03 abr
Faça você mesmo um sítio na cidade
No post anterior, falei sobre a importância de reinventarmos nossa relação com a cidade tendo a agricultura em espaços públicos como fio condutor. Agora, compartilho com vocês uma ideia diferente, a das roças urbanas caseiras, uma maneira de ter uma vida mais saudável, bucólica e cheia de boas encrencas para resolver. Você vai descobrir que não importa onde você vive – apartamento, casa alugada ou quitinete – existe sempre um lugar onde produzir alimentos e ser autossuficiente na cidade.
Em primeiro lugar, deixe de lado a fantasia de um dia mudar-se para o campo – a cidade oferece trabalho, vizinhança, vida cultural e muitas opções de serviço – e comece a empreender sua vida rural e independente agora, no coração da metrópole. O movimento que levou hordas de hippies a viverem em comunidades no meio do mato está repaginado. Emprega técnicas da agricultura ecológica, da criação de animais, da permacultura, do uso eficiente de recursos naturais e produção de energia adaptados para o ambiente urbano para fazer a revolução da economia doméstica. Produzir seu próprio alimento, mesmo que só um pouquinho, ao invés de comprá-lo, garante mais qualidade e sabor e muda a relação com a comida e com o ato de comer. Acredite, há mais poder em criar do que em gastar. Por de pé um oásis urbano é encarar problemas estimulantes e divertidos de resolver.
No quintal, árvores frutíferas, flores, legumes e verduras convivem em harmonia. Atrás do aparente caos, há sinergia e ajuda mútua entre as plantas. O milho cresce e dá estrutura para o feijão trepadeira, que fornece nitrogênio ao solo, enquanto as grandes folhas da abóbora protegem a terra do sol e chuvas fortes. Quanto mais diversas as combinações de plantas, mais resistente é o jardim (e mais divertido o trabalho).

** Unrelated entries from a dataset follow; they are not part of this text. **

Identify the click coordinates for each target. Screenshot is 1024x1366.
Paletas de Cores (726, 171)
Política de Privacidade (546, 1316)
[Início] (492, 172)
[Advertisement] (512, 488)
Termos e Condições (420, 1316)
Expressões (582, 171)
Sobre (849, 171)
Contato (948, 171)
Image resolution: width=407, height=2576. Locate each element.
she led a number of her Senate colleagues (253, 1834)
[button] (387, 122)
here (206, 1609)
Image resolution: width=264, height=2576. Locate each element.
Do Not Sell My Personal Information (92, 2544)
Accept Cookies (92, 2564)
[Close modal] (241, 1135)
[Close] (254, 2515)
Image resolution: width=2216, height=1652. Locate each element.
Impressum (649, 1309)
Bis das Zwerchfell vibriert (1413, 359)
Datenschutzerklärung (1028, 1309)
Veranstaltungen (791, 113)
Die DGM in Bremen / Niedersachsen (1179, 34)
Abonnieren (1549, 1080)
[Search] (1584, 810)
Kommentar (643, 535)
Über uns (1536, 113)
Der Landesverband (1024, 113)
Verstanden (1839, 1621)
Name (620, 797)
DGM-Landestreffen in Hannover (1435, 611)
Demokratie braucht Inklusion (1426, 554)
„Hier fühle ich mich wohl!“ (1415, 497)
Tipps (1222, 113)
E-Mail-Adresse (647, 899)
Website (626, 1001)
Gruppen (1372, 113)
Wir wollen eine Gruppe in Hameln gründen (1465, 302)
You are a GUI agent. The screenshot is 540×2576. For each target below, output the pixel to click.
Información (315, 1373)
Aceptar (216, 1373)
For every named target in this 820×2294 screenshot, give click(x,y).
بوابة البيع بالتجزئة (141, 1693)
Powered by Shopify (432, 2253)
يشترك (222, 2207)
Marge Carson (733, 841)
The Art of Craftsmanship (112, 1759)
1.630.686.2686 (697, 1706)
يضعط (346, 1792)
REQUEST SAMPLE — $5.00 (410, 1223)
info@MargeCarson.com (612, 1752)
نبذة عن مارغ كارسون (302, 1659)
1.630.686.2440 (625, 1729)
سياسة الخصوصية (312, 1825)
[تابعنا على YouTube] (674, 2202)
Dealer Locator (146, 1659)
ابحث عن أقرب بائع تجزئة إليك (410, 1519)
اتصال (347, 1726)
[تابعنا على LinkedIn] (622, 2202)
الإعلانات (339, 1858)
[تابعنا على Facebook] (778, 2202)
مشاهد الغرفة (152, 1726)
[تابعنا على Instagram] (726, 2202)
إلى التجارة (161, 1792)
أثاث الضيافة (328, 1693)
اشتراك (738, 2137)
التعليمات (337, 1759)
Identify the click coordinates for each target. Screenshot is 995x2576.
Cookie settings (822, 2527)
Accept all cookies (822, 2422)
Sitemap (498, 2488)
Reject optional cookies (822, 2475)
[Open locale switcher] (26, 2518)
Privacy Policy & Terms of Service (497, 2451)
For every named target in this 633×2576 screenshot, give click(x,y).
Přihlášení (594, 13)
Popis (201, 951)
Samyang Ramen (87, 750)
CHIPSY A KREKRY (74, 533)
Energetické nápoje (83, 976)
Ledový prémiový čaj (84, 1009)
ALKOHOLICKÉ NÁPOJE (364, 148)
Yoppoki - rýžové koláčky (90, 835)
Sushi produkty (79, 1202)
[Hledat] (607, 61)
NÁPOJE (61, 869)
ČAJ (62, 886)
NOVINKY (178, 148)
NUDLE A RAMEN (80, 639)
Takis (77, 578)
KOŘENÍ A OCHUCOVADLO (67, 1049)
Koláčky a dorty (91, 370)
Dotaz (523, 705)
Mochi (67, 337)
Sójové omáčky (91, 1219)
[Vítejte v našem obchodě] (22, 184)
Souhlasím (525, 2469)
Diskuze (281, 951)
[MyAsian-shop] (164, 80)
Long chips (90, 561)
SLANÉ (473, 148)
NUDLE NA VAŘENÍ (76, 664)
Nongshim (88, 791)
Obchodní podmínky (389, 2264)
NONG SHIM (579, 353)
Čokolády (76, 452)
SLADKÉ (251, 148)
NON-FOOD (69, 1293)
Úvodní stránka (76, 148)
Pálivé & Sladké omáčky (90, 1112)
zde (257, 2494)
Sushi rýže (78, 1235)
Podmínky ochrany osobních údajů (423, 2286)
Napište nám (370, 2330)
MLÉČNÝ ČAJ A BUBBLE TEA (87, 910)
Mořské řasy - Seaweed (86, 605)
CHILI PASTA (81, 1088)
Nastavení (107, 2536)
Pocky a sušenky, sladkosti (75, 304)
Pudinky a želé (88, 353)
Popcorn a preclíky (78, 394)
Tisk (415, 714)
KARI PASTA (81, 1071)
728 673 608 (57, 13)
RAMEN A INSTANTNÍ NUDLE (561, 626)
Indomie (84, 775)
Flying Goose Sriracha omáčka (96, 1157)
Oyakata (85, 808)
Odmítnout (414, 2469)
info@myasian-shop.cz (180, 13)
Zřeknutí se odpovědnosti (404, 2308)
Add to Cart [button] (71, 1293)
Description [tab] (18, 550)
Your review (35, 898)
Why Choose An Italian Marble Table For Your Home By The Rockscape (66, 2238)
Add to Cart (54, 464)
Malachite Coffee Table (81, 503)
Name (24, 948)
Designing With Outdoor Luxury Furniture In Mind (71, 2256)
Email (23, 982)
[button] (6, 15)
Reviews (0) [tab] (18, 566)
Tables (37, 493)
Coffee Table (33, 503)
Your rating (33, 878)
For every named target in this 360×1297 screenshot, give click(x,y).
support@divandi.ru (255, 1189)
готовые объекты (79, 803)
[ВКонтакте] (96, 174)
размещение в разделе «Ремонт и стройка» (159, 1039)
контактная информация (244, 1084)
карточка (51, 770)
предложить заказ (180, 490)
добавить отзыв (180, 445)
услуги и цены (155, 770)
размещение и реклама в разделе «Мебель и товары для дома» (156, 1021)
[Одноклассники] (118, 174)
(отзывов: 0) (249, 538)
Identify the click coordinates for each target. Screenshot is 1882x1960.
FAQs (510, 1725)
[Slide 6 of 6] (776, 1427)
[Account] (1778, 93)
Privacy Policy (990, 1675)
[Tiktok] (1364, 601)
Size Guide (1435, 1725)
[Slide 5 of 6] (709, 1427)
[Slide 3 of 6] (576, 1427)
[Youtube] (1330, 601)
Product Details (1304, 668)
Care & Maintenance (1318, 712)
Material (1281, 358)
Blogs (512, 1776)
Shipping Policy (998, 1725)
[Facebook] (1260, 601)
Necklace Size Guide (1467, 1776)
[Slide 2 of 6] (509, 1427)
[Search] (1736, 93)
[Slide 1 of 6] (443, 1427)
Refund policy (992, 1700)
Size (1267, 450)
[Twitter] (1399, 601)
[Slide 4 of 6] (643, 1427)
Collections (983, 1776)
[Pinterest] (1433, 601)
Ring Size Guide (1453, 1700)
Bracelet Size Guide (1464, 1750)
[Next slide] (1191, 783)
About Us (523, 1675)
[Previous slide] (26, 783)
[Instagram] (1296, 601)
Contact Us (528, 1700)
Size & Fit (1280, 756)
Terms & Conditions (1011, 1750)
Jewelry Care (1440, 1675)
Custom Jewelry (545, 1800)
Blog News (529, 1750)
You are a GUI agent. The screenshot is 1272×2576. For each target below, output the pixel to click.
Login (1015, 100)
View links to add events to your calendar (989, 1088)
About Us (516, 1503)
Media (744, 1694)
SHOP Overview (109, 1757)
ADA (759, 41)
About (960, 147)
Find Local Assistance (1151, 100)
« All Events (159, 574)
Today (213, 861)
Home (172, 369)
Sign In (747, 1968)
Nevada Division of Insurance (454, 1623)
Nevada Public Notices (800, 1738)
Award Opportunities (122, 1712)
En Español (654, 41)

A composteira ou o minhocário são a conexão da cozinha com a horta. Abasteça o caixote com restos de comida (nada de carnes nem laticínios), coco de galinha, casca de ovo moída e poda de jardim e deixe o trabalho sujo com as minhocas. Em três meses, você terá adubo do melhor.
É na cozinha que se aprende a antiga arte de conservar o que você plantou. A colheita vem de uma vez só, então faça picles de legumes (cenoura, pepino, nabo, rabanete), geleia de frutas, caldo de legumes. Seque ervas (como chás ou temperos), asse seu próprio pão, fermente malte e produza cerveja caseira. Daí compartilhe com amigos (e elimine as idas ao shopping a cada aniversário).
Pode parecer esquisito, mas uma roça urbana prevê até bicharada, pois os animais são aliados em um sistema ecológico. As galinhas são fáceis de criar, não requerem muito espaço, põem ovos todos os dias, alimentam-se de restos vegetais e seu cocô é ingrediente bem-vindo na compostagem. E ainda gostam de caçar insetos pestilentos e de comer as ervas daninhas do jardim. Uma colmeia pode produzir até 20 quilos de mel por estação e fornece própolis, geleia real e cera e poliniza frutas e vegetais. Boa notícia: ocupa tão pouco espaço que cabe até na varanda.
E se não há nenhum pedaço de terra por perto, existe, pelo menos, uma janela. E isso basta para erguer uma horta em jardineiras, baldes e latas. Misture cebolinha com alface, ervas com feijão, pepino com dill. Nessa relação de companheirismo, uma planta favorece o que a outra tem de melhor e poupa seu trabalho. Lembre-se de usar vasos profundos para plantas de raiz, como cenoura e beterraba e apoio com fios de nylon entre o para-peito e o teto para feijão, chuchu e tomate. Na roça urbana, até a garagem pode ser aproveitada. A umidade e temperatura são perfeitas para cultivar cogumelos. Você só precisa de um kit para começar (à venda na internet), e nunca mais vai pagar caro por essas delícias.
Cada sitiante urbano tem a oportunidade de explorar sua roça como bem queira. Há quem venda o excedente para aumentar a renda, há pais que querem ensinar conceitos de ciência pra os filhos, há quem se importe muito com a origem do alimento. Seja qual for seu talento, nada é tão relaxante quanto sentar-se na varanda e flagrar o vai-e-vem da bicharada no quintal.